(Selected excerpt Opens)

In comments, crosspatch was checking out the isotope list wondering where the gamma radiation was coming from. He was putting them in wolframalpha and it was returning “mode of decay: beta” for every one.
Let me spend a minute on decay. Nuclei are “unstable”, meaning radioactive, when they don’t have a stable balance between the number of protons and neutrons. All known elements with more protons than lead are unstable in every isotope.
(There are heavier stable elements theorized, but we can’t make them yet.)
Every form of decay is the universe’s way of seeking a stable nuclear configuration.
In general, as protons increase, neutrons must increase even more to have a stable isotope. The very first radioactive isotope makes me seem a liar. Tritium, Hydrogen-3, has one proton and two neutrons. It’s unstable. It decays by pure beta emission and becomes Helium-3, which has two protons and one neutron.
Which naturally is stable. The universe is full of stuff like this.
But, in general, the more protons, the more neutrons needed.
Uranium is element #92. U-235 has a total of 235 protons and neutrons, so it has 92 protons and 143 neutrons. In fission, when one splits apart it usually splits into two smaller nuclei and, let’s say, releases three neutrons in the process. (These can go on to split more U-235 apart.)
So we have two fission fragments that total 92 protons and (now) 140 neutrons. You might expect an even split, which would give you 2 Palladium-116’s.

(Selected excerpt Closes)

> _Directions_:
[A] According to the text on radioactive decay, what does tritium become after it decays?
[B] List every isotope that the text on radioactive decay names with a mass number.
[C] Carry on the text on radioactive decay from its final sentence.

(Given entries Opens)

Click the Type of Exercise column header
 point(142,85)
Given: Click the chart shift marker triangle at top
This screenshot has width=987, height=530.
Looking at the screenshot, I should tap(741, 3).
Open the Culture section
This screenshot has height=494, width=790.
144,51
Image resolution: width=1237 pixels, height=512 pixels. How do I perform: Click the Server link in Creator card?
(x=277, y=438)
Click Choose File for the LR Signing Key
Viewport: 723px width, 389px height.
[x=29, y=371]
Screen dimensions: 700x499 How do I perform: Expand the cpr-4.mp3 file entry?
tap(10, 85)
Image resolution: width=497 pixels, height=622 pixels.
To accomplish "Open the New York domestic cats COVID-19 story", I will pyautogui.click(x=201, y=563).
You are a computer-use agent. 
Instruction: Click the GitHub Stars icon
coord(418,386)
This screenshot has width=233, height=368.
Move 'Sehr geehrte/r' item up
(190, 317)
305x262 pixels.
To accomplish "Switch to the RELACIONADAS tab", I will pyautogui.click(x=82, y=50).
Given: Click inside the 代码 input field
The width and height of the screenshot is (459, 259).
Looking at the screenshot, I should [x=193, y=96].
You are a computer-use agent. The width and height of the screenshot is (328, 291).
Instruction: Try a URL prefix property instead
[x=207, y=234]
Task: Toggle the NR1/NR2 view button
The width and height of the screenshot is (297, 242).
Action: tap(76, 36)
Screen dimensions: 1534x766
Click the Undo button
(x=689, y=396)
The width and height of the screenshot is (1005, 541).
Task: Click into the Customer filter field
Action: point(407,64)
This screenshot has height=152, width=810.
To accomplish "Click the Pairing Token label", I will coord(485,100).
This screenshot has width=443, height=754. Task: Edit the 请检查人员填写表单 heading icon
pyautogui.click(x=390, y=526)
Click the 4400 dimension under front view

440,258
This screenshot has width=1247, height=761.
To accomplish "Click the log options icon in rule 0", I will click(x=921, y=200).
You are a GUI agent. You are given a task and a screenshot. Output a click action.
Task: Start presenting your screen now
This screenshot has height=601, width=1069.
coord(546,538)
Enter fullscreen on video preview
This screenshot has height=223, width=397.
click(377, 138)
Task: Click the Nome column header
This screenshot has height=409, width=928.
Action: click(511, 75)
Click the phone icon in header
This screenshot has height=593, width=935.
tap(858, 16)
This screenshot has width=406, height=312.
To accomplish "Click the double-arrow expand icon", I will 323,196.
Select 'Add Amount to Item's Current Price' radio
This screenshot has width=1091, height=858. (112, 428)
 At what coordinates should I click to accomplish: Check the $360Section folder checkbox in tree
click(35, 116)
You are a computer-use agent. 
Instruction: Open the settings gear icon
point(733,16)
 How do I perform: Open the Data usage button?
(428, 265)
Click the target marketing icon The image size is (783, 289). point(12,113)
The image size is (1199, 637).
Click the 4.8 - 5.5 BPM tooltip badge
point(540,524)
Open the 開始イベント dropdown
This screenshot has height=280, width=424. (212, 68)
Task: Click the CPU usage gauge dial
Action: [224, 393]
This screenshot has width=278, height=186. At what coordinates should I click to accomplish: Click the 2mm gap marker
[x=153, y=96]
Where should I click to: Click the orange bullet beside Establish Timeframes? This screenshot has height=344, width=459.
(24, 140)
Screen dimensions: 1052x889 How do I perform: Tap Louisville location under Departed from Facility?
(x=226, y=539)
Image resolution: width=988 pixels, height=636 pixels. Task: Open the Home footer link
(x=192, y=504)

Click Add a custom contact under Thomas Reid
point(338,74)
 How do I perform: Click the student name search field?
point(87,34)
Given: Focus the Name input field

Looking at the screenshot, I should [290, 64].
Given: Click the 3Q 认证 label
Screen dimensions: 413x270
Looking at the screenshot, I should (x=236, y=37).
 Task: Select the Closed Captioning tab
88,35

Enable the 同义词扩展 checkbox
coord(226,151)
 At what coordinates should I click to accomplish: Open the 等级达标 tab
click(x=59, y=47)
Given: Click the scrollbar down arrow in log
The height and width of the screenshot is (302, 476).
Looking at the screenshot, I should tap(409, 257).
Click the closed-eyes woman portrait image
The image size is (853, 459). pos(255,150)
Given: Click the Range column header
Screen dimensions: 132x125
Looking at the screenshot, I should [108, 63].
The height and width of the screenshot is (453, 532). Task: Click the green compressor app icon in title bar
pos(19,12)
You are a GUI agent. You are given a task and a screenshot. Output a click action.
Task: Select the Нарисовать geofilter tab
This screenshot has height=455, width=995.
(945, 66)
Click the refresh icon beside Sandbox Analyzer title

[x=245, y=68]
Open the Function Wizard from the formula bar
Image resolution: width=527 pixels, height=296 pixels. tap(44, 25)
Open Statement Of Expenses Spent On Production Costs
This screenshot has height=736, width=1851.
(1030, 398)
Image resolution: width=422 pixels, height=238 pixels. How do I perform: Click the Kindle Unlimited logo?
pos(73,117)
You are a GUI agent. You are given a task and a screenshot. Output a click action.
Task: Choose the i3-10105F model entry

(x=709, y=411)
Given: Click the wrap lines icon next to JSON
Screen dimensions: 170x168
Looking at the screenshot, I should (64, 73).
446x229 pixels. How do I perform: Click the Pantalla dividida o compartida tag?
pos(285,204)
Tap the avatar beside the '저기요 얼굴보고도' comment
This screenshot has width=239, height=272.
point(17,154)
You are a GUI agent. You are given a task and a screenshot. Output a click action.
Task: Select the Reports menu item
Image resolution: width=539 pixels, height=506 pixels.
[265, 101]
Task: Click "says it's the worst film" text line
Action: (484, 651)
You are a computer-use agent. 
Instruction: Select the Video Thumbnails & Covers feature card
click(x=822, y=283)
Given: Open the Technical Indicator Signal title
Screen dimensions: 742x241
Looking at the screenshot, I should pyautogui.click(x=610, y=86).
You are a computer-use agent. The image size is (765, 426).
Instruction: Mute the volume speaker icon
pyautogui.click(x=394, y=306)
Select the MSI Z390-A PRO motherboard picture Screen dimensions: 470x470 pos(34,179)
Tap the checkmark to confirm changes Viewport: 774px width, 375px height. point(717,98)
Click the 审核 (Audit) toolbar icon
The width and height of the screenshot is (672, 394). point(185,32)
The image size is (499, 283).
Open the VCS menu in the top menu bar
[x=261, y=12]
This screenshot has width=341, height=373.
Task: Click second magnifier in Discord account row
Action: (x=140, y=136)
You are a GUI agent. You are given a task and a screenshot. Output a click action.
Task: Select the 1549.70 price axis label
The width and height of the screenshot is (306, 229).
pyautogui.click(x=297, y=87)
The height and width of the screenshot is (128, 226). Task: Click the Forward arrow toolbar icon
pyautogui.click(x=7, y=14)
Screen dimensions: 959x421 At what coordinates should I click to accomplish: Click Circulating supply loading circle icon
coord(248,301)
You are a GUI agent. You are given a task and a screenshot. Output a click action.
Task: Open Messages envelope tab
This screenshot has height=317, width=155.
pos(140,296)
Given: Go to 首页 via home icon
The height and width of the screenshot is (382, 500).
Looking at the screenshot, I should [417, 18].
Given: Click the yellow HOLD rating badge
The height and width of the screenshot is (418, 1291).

(Given entries Closes)

> _Expected outputs_:
[A] Helium-3, which has two protons and one neutron.

[B] Hydrogen-3 (tritium), Helium-3, U-235, Palladium-116

[C]
Almost never happens. Thus the twin-peak fission curve, aka the “Dolly Parton”:
But say you do get identical Pd-116 twins. You’ve now got two radioactive atoms, beta emitters, with a half-life of 11.8 seconds. Almost all fission fragments emit beta. Why?
The new nuclei have too many neutrons for the number of protons. Somewhere between “one too many neutrons” and “wah-hey! too many neutrons”.
Okay, beta particles are electrons to all extents and purposes. So in beta decay a neutron throws out the beta and turns into a proton. This brings things in balance, or closer to balance.
As a rule, the more unbalanced they are the shorter their half-life. Lots of fission products are never a problem because they don’t last long enough to trouble us. But their “daughter products”–the nuclei they turn into–are often radioactive as well.
Okay, this is getting lengthy. Didn’t get past one mode of decay, much less into gammas. Will resume later.
Any questions are of course welcome.